Please copy out every line in the entries that includes the word "resize".

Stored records
Start of Block

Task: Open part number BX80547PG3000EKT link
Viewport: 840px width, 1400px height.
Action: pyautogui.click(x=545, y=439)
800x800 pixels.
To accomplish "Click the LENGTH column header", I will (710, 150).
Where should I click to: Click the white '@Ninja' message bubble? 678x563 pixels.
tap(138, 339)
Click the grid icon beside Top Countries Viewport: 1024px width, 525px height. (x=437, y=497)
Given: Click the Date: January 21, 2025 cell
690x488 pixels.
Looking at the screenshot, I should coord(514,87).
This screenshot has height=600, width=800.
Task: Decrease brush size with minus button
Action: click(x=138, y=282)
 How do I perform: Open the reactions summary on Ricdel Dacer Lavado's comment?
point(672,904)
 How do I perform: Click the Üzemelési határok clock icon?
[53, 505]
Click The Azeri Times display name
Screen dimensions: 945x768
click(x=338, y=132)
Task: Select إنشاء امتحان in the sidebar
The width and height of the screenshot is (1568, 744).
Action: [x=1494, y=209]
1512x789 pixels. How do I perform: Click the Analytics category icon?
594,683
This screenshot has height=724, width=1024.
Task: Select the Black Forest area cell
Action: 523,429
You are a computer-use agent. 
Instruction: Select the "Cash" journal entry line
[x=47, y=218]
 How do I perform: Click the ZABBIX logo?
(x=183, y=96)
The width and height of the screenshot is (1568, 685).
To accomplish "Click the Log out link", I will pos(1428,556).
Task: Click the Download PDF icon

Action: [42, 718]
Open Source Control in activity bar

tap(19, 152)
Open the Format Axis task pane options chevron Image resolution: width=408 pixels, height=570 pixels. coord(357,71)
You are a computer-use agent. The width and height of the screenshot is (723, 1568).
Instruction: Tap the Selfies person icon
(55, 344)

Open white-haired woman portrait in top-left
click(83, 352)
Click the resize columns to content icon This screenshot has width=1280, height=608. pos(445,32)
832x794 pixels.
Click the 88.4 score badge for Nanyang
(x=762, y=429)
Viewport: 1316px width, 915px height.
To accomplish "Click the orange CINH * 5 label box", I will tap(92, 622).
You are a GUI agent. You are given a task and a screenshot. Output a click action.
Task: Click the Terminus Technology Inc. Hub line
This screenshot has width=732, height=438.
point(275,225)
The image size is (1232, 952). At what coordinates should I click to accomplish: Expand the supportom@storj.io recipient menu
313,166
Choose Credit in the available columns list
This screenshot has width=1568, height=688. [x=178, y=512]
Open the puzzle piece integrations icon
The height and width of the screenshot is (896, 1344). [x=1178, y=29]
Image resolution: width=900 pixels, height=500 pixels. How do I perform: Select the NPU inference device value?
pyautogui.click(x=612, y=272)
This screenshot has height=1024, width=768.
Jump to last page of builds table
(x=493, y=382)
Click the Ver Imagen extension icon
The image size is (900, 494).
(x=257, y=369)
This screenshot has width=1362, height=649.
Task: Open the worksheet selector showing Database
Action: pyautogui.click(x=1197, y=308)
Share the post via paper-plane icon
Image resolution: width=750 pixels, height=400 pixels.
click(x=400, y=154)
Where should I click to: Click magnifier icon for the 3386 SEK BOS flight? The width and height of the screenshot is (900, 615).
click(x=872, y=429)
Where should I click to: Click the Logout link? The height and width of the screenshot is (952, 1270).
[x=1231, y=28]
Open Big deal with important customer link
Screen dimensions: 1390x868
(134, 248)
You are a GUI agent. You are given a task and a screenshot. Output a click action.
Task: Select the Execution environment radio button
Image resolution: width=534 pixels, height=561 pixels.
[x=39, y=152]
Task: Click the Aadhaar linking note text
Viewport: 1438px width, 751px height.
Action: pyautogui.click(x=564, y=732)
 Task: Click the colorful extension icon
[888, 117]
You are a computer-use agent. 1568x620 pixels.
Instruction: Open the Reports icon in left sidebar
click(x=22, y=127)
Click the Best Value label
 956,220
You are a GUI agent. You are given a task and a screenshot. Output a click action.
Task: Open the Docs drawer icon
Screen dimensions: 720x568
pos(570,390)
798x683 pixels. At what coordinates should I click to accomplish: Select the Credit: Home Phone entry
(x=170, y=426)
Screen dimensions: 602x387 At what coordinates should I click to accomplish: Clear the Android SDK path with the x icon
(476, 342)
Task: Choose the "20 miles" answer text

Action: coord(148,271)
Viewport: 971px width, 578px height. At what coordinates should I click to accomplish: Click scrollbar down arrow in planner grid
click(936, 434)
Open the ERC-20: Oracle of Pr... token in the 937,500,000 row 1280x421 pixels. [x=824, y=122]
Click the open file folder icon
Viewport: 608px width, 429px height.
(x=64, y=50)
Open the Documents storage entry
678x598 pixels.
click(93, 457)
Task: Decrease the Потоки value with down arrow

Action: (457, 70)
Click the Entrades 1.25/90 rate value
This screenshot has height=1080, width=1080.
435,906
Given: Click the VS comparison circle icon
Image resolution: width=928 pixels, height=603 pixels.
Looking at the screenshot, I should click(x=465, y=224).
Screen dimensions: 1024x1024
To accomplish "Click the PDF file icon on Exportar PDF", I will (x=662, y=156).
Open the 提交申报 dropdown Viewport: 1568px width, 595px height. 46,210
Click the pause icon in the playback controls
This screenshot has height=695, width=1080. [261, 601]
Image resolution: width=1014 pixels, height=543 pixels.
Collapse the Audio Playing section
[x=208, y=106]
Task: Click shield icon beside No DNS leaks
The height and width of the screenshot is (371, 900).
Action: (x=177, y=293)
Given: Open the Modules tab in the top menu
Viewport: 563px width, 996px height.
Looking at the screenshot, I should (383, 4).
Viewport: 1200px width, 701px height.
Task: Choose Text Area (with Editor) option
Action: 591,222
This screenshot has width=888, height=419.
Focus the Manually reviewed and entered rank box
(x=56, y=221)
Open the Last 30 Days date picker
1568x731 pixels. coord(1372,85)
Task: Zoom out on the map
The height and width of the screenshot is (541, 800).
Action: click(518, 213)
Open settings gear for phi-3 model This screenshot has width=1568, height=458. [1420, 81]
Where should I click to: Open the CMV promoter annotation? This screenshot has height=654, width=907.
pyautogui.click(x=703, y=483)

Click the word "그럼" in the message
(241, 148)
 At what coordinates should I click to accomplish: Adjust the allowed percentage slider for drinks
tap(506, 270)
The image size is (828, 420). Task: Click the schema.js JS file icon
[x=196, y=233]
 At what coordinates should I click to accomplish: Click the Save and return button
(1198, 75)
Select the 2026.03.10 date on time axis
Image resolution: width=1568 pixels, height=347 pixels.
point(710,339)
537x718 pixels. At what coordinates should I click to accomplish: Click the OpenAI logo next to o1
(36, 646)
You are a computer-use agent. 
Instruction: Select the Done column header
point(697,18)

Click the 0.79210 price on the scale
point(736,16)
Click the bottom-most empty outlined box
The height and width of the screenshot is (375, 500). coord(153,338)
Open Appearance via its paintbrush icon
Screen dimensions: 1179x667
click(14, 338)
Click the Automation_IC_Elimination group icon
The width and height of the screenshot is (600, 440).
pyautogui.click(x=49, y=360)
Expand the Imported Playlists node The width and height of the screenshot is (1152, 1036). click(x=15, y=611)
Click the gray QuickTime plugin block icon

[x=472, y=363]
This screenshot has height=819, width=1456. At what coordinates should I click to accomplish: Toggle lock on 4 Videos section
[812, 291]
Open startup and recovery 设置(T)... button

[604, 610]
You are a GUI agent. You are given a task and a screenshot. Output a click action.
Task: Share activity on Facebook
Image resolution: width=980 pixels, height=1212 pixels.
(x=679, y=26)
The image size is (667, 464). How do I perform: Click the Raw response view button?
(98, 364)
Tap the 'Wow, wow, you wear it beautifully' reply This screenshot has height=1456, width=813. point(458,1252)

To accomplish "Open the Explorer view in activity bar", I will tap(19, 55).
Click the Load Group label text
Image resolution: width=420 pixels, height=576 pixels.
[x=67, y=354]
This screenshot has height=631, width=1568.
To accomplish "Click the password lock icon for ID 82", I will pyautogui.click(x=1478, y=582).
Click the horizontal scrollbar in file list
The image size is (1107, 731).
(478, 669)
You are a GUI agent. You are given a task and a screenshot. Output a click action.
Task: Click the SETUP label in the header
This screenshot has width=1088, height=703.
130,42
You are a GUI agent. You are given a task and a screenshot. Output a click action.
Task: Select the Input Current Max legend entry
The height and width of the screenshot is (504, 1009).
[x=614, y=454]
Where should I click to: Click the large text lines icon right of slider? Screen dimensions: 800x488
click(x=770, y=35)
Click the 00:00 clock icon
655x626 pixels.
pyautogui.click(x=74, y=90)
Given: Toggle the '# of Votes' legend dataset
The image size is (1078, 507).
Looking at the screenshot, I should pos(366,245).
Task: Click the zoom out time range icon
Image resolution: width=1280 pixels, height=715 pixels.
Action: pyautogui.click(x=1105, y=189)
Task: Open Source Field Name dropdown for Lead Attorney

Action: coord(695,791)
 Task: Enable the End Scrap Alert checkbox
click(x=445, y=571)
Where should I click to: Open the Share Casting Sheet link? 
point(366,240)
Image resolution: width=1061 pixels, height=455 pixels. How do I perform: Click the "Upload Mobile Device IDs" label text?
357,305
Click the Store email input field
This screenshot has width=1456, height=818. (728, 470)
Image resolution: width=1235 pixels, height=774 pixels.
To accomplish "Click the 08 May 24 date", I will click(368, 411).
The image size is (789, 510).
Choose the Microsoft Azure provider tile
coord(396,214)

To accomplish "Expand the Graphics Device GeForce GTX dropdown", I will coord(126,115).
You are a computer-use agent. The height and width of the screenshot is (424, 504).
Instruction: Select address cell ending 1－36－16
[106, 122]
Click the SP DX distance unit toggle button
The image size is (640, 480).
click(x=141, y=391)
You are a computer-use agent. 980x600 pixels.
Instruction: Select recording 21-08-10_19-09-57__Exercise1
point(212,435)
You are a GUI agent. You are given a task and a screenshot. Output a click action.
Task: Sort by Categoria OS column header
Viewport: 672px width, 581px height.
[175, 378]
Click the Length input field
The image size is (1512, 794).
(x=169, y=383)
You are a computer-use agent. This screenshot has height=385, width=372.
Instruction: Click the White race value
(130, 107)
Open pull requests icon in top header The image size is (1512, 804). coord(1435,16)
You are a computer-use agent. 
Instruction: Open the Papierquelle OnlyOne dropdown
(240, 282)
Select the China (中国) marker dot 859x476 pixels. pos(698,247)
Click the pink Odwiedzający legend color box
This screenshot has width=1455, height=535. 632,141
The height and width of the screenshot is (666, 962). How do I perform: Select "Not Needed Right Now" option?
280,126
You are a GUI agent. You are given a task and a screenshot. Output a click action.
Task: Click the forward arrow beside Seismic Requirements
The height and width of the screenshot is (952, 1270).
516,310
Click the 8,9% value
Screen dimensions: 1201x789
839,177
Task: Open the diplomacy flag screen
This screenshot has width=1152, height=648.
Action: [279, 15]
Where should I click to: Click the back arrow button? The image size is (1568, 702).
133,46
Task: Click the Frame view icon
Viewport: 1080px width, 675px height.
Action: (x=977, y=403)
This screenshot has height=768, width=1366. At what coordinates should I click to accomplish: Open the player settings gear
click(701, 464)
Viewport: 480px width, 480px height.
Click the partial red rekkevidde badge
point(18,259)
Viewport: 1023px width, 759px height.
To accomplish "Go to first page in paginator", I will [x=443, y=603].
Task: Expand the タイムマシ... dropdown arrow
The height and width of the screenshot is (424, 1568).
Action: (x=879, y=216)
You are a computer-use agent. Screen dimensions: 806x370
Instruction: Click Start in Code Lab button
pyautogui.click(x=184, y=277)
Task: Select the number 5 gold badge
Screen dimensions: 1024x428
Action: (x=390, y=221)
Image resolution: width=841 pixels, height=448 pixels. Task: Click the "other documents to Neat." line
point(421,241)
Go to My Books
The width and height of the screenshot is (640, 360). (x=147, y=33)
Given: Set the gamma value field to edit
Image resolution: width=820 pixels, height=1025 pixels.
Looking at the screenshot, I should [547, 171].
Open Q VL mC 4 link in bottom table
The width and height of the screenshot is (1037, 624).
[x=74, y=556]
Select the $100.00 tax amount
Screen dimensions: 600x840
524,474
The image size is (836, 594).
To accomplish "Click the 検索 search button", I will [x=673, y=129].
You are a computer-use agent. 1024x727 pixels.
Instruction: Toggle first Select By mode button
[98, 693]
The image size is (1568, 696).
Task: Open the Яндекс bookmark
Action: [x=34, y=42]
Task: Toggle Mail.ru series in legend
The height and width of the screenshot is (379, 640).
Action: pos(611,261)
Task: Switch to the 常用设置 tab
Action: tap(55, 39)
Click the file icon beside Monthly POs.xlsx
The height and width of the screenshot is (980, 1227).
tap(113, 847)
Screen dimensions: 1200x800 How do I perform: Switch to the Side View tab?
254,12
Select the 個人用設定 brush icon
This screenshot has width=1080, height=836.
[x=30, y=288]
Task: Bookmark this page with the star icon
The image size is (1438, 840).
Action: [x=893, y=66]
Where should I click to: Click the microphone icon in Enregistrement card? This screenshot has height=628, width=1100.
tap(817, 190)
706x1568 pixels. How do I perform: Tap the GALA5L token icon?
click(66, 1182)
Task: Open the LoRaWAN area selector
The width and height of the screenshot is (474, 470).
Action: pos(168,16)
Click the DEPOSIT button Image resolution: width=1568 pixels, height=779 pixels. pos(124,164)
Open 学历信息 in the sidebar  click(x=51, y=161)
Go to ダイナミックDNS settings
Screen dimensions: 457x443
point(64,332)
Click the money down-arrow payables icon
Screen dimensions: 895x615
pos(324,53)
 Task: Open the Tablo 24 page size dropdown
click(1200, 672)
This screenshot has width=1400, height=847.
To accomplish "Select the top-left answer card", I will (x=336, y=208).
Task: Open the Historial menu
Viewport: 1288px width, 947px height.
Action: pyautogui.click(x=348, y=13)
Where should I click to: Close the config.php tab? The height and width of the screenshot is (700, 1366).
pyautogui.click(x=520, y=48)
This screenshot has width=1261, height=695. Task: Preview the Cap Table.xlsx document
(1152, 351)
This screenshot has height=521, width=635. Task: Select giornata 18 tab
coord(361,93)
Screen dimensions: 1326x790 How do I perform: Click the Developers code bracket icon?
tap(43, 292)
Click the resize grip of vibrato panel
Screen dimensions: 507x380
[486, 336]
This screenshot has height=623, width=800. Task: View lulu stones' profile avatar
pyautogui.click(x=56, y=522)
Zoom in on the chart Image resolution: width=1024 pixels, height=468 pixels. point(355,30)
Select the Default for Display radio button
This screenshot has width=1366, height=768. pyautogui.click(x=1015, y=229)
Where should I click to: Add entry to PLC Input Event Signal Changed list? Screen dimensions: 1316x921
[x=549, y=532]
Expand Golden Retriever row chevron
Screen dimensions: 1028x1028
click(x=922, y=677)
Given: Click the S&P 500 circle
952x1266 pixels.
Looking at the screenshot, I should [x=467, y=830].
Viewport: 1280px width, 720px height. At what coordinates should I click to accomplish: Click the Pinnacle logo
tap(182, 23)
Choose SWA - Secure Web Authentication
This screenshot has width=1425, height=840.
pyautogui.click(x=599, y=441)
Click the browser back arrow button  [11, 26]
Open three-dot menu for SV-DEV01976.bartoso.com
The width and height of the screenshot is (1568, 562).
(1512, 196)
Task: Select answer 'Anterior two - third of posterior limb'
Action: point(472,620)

End of Block

(SOLUTION TO THE EXERCISE):
Click the resize columns to content icon This screenshot has width=1280, height=608. pos(445,32)
Click the resize grip of vibrato panel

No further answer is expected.